_Data entries_
________________________

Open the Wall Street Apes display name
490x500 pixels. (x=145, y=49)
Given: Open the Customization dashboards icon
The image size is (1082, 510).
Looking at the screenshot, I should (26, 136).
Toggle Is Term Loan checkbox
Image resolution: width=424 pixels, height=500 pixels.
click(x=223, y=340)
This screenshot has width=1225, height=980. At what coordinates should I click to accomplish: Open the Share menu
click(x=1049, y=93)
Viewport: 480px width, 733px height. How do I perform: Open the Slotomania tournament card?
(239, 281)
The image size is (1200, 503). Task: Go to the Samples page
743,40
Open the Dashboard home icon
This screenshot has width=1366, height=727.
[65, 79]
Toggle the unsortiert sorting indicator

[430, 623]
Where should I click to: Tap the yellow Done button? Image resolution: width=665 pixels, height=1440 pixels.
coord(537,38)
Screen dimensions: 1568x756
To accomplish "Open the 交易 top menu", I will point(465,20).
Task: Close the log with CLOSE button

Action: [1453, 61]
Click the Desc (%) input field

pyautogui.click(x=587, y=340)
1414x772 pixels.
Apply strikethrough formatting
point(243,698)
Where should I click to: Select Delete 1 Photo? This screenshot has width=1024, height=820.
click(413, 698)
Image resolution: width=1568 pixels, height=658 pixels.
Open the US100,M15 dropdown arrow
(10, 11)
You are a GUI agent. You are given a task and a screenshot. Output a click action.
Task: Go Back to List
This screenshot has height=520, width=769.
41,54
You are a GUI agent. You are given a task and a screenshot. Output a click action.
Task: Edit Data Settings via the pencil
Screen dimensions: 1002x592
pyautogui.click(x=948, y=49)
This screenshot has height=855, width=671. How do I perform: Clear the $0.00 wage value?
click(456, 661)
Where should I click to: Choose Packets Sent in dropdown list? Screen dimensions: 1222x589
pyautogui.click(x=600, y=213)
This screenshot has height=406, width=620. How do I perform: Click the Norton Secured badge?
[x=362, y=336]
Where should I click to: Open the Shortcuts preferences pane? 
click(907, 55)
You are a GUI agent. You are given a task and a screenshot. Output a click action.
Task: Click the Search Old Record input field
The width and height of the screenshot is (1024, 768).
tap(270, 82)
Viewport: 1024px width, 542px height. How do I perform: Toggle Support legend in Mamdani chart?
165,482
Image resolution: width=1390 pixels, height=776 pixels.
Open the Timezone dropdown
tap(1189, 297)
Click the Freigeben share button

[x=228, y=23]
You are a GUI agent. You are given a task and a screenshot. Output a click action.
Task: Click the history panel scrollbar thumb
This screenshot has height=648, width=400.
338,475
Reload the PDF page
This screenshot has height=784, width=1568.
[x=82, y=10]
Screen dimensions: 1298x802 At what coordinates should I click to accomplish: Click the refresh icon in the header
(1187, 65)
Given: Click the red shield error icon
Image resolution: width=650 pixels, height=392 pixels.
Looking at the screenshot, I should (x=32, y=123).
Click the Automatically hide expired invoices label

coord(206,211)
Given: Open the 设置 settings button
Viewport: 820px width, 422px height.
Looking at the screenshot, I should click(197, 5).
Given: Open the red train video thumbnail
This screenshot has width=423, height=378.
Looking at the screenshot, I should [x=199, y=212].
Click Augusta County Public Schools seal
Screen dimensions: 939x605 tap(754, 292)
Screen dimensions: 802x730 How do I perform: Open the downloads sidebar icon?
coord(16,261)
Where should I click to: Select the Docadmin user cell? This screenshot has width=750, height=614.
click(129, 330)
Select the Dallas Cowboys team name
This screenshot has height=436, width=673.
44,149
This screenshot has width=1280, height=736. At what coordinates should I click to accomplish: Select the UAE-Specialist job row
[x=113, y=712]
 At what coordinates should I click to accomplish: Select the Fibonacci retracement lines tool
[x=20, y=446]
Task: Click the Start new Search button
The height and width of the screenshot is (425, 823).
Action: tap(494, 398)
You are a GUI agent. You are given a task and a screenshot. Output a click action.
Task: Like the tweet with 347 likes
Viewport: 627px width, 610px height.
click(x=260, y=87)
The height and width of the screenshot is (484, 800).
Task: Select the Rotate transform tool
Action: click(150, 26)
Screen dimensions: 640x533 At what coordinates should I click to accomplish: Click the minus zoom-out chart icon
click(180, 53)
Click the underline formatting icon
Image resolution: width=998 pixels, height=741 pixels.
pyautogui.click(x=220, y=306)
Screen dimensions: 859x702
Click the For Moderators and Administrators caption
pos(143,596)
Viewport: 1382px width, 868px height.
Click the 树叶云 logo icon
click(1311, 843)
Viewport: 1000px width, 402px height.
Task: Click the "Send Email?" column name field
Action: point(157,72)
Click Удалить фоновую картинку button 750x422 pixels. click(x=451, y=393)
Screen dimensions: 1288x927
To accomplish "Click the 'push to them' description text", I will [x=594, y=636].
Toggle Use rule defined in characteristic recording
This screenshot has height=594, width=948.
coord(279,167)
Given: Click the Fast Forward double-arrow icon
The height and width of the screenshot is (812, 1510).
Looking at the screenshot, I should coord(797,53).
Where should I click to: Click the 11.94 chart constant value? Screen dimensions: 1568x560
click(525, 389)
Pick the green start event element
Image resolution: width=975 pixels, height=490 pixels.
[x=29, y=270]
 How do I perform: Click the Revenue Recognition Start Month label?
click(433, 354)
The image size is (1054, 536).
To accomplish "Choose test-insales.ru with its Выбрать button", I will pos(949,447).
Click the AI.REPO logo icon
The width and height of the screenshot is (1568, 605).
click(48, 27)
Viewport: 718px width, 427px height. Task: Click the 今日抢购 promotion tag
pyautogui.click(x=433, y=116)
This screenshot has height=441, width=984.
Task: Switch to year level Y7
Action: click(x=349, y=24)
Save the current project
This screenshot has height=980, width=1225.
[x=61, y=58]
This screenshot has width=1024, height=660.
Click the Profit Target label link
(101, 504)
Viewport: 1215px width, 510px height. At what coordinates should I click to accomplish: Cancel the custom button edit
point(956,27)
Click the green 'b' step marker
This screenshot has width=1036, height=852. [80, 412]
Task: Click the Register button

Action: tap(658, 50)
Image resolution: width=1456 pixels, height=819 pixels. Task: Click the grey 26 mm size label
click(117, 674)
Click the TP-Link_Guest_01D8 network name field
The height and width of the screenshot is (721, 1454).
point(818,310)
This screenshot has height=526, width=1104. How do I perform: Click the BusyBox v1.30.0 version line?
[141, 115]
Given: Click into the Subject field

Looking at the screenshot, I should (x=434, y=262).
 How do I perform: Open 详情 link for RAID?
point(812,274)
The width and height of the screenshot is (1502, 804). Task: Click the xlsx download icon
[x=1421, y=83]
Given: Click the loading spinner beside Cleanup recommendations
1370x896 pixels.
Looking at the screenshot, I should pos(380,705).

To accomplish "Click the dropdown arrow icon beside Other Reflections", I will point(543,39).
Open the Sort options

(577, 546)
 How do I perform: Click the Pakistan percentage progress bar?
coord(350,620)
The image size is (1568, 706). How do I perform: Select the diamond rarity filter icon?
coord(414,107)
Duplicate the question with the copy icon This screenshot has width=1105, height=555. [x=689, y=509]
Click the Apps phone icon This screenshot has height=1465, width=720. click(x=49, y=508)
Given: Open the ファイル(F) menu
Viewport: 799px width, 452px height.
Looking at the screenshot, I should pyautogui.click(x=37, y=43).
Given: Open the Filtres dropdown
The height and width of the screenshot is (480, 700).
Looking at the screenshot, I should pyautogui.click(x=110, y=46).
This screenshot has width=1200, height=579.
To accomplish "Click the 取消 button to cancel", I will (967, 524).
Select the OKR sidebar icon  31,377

________________________

_AIM OF THE EXERCISE_
The answer must be all the lines above that hold the word "Search".

_RESPONSE TO THIS TASK_
Task: Click the Search Old Record input field
Task: Click the Start new Search button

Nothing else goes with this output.